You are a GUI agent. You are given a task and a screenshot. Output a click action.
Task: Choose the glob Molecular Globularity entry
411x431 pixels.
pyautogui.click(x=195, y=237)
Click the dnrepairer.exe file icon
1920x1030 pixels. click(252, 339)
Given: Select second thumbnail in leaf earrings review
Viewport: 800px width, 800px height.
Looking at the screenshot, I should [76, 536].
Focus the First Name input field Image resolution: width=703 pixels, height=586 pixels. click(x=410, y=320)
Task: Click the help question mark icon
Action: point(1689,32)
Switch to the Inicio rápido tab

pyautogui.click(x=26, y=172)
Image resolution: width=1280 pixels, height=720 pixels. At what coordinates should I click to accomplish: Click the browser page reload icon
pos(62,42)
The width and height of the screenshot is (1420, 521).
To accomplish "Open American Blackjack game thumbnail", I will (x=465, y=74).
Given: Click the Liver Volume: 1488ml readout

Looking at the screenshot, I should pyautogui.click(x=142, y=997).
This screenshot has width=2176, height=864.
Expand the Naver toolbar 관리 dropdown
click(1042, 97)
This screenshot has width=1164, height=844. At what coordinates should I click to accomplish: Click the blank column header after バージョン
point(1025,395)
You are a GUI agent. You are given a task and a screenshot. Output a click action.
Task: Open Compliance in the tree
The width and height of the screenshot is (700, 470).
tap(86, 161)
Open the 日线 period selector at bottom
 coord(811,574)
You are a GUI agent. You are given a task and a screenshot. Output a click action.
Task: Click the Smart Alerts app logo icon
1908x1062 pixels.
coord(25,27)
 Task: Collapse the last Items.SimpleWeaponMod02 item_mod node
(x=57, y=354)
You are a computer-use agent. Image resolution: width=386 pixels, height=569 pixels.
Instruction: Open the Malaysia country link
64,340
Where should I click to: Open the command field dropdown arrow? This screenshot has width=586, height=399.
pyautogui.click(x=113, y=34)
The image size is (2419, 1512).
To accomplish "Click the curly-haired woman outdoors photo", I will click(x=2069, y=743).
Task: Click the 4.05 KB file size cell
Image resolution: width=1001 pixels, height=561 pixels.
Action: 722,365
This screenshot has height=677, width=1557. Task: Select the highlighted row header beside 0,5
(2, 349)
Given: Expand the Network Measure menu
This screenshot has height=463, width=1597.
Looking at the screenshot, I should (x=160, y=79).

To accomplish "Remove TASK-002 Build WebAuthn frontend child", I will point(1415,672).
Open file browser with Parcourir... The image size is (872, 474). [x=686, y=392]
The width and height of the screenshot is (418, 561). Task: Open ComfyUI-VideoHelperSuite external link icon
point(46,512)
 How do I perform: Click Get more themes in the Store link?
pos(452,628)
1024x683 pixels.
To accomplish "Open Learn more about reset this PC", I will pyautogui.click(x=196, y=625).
************
▶ _Task objective_
Write every line of the items above as a JSON list of strings, one string per line, skipping blank lines.

▶ _Correct answer_
[
  "You are a GUI agent. You are given a task and a screenshot. Output a click action.",
  "Task: Choose the glob Molecular Globularity entry",
  "411x431 pixels.",
  "pyautogui.click(x=195, y=237)",
  "Click the dnrepairer.exe file icon",
  "1920x1030 pixels. click(252, 339)",
  "Given: Select second thumbnail in leaf earrings review",
  "Viewport: 800px width, 800px height.",
  "Looking at the screenshot, I should [76, 536].",
  "Focus the First Name input field Image resolution: width=703 pixels, height=586 pixels. click(x=410, y=320)",
  "Task: Click the help question mark icon",
  "Action: point(1689,32)",
  "Switch to the Inicio rápido tab",
  "pyautogui.click(x=26, y=172)",
  "Image resolution: width=1280 pixels, height=720 pixels. At what coordinates should I click to accomplish: Click the browser page reload icon",
  "pos(62,42)",
  "The width and height of the screenshot is (1420, 521).",
  "To accomplish \"Open American Blackjack game thumbnail\", I will (x=465, y=74).",
  "Given: Click the Liver Volume: 1488ml readout",
  "Looking at the screenshot, I should pyautogui.click(x=142, y=997).",
  "This screenshot has width=2176, height=864.",
  "Expand the Naver toolbar 관리 dropdown",
  "click(1042, 97)",
  "This screenshot has width=1164, height=844. At what coordinates should I click to accomplish: Click the blank column header after バージョン",
  "point(1025,395)",
  "You are a GUI agent. You are given a task and a screenshot. Output a click action.",
  "Task: Open Compliance in the tree",
  "The width and height of the screenshot is (700, 470).",
  "tap(86, 161)",
  "Open the 日线 period selector at bottom",
  " coord(811,574)",
  "You are a GUI agent. You are given a task and a screenshot. Output a click action.",
  "Task: Click the Smart Alerts app logo icon",
  "1908x1062 pixels.",
  "coord(25,27)",
  " Task: Collapse the last Items.SimpleWeaponMod02 item_mod node",
  "(x=57, y=354)",
  "You are a computer-use agent. Image resolution: width=386 pixels, height=569 pixels.",
  "Instruction: Open the Malaysia country link",
  "64,340",
  "Where should I click to: Open the command field dropdown arrow? This screenshot has width=586, height=399.",
  "pyautogui.click(x=113, y=34)",
  "The image size is (2419, 1512).",
  "To accomplish \"Click the curly-haired woman outdoors photo\", I will click(x=2069, y=743).",
  "Task: Click the 4.05 KB file size cell",
  "Image resolution: width=1001 pixels, height=561 pixels.",
  "Action: 722,365",
  "This screenshot has height=677, width=1557. Task: Select the highlighted row header beside 0,5",
  "(2, 349)",
  "Given: Expand the Network Measure menu",
  "This screenshot has height=463, width=1597.",
  "Looking at the screenshot, I should (x=160, y=79).",
  "To accomplish \"Remove TASK-002 Build WebAuthn frontend child\", I will point(1415,672).",
  "Open file browser with Parcourir... The image size is (872, 474). [x=686, y=392]",
  "The width and height of the screenshot is (418, 561). Task: Open ComfyUI-VideoHelperSuite external link icon",
  "point(46,512)",
  " How do I perform: Click Get more themes in the Store link?",
  "pos(452,628)",
  "1024x683 pixels.",
  "To accomplish \"Open Learn more about reset this PC\", I will pyautogui.click(x=196, y=625)."
]